The name refers to William Pitt, a.k.a. The Great Commoner, but also hints at the restaurant's concept, which is essentially updated tavern and comfort food. Hearty favorites like burgers, steak frites, seafood chowder and flatbread share the menu with slightly more adventurous items, like steak tartare and bone marrow, along with a healthy assortment of not-your-grandma's-vegetables, including (of course) brown-butter Brussels sprouts, but also charred cauliflower with sage-walnut pesto and a medley of roots and tubers.

The Commoner
Photo by Brian Kaldorf
The "Mess Beni": chorizo, roasted pepper, onions, stewed tomatoes and poached eggs

Emblematic of The Commoner's new approach to the old were scampi and chips. Put buttery garlic sauce out of mind and picture several large shrimp stacked on a vertical skewer alongside a comparable skewer of waffle fries, also impaled. The firm shrimp were briny and juicy, their light, crisp coating providing contrast and crunch — when it didn't slip off. The waffle fries, also light and crisp, benefited from a modern dusting of malt vinegar powder, which provided welcome tang without sogginess.

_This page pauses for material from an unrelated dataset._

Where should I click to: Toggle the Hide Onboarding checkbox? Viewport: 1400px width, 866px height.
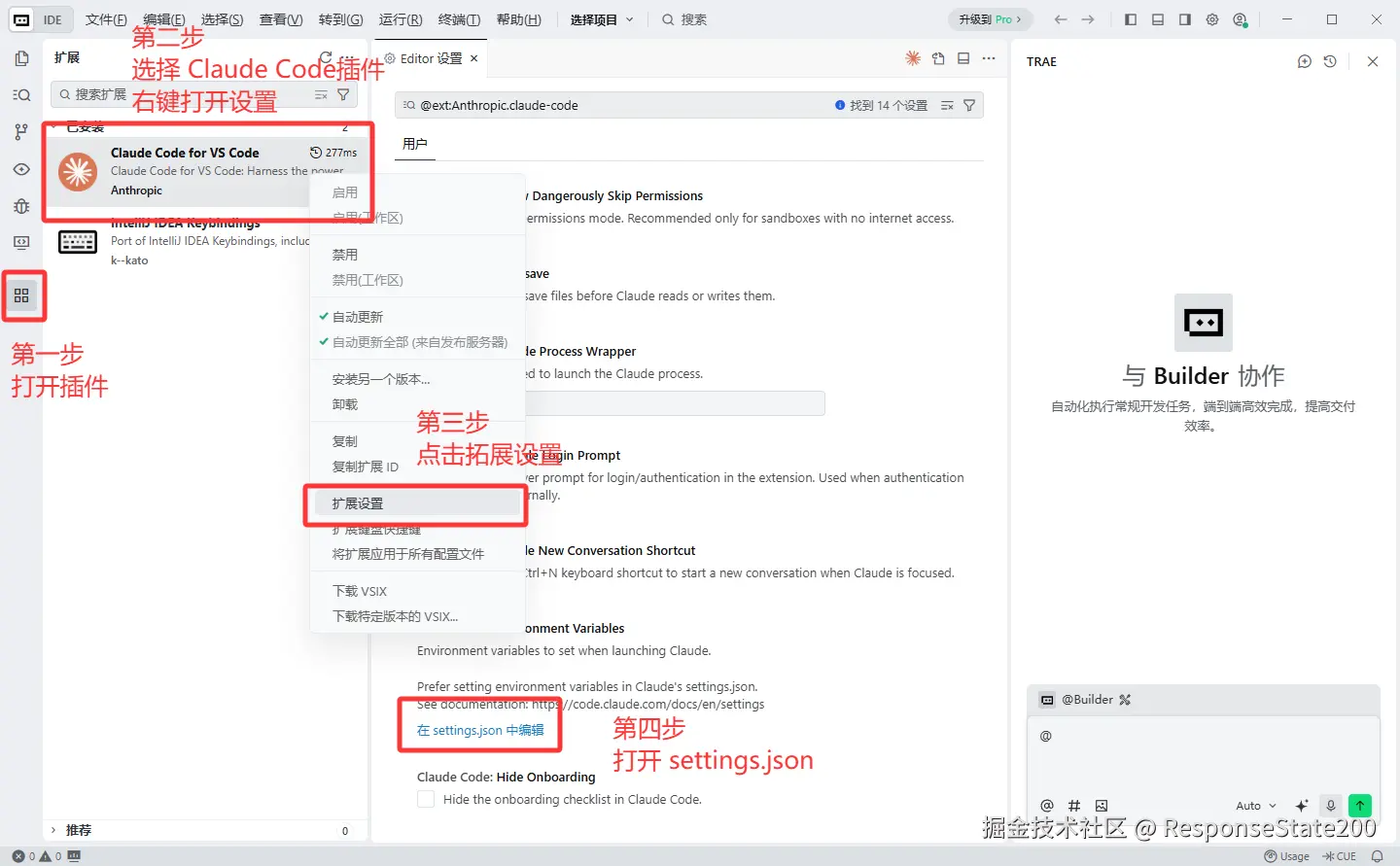click(426, 799)
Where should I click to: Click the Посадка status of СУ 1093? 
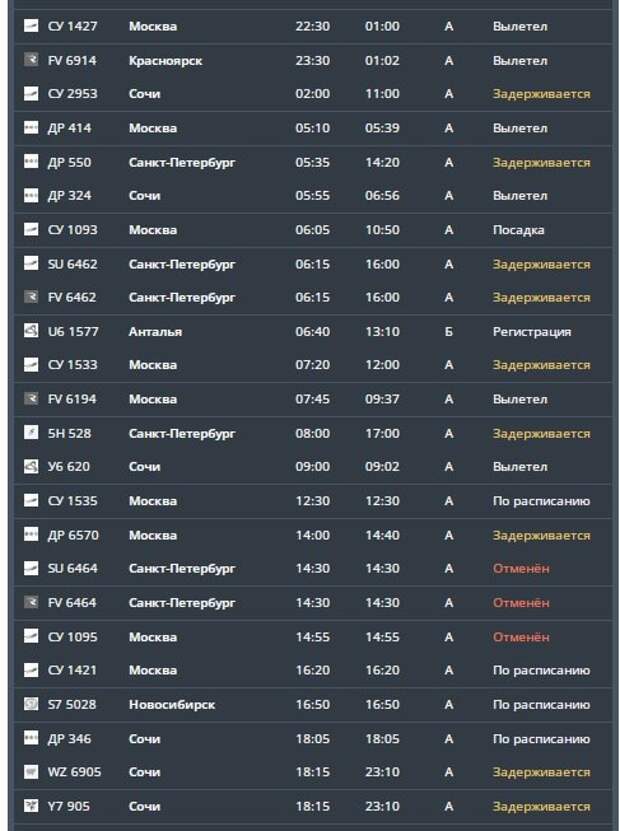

The Scotch deviled egg, served halved, was a more traditional success. The addition of a puff of deviled yolk atop the boiled one helped the egg stand up to the strong, salty savor of the sausage coating, which was just the right thickness.

The menu offers two burgers: the PA burger — a mix of ground beef and lamb, with white cheddar, watercress and smoked-yellow-tomato ketchup — and the intriguing onion-soup burger, an all-beef patty topped with onion soup, Gruyere and aioli on an onion bun. We ordered the former. It was very tender, and so finely ground that its texture was almost smooth. Jason found it overly salted, but Angelique wasn't bothered, and liked the almost-pungent sharpness of the substantial slab of melted cheddar. The ketchup bore about as much resemblance to Heinz as grape juice to Bordeaux; its astringent tang was a welcome counterpoint to the hearty meat. Overall, this was a thoughtfully constructed burger, if the patty itself was unexceptional.

Steak-and-ale pie with a suet (beef-fat shortening) crust, a pub classic from The Great Commoner's homeland, was charming enough with a little ceramic penguin as a steam chimney and a substantial cap that was a lovely golden brown. But beneath the crust were such big chunks of meat and root vegetables that the pie had to be almost completely dismantled in order to prepare bite-sized pieces. The beer-based gravy was thin and bland, and while the short rib was tender and the vegetables suitably cooked, the crust deserved better.

Then there was the strip steak, a favorite cut for its tender, fine-grained texture paired with big beef flavor. But even when we sliced The Commoner's strip thinly, bites were tough, even stringy, and the beef flavor was obscured by a smokiness in the crust that would enhance a richer, bolder cut like ribeye, but here seemed out of place. Fries on the side were fantastic, and the house steak sauce — adorably served from a cow pitcher — was tasty, distinct from the default A-1 style, yet offering the same complex blend of sweet, tangy and savory flavors. But the point of a good steak is never, ever, the sides.

Traditional cooking relies on painstaking recipes and foolproof technique to wrest satisfying meals out of challenging ingredients. But the modern American style relies on impeccable ingredients and chef-driven reinvention. This leaves but a thin margin for a mediocre steak or a stew that doesn't quite come together.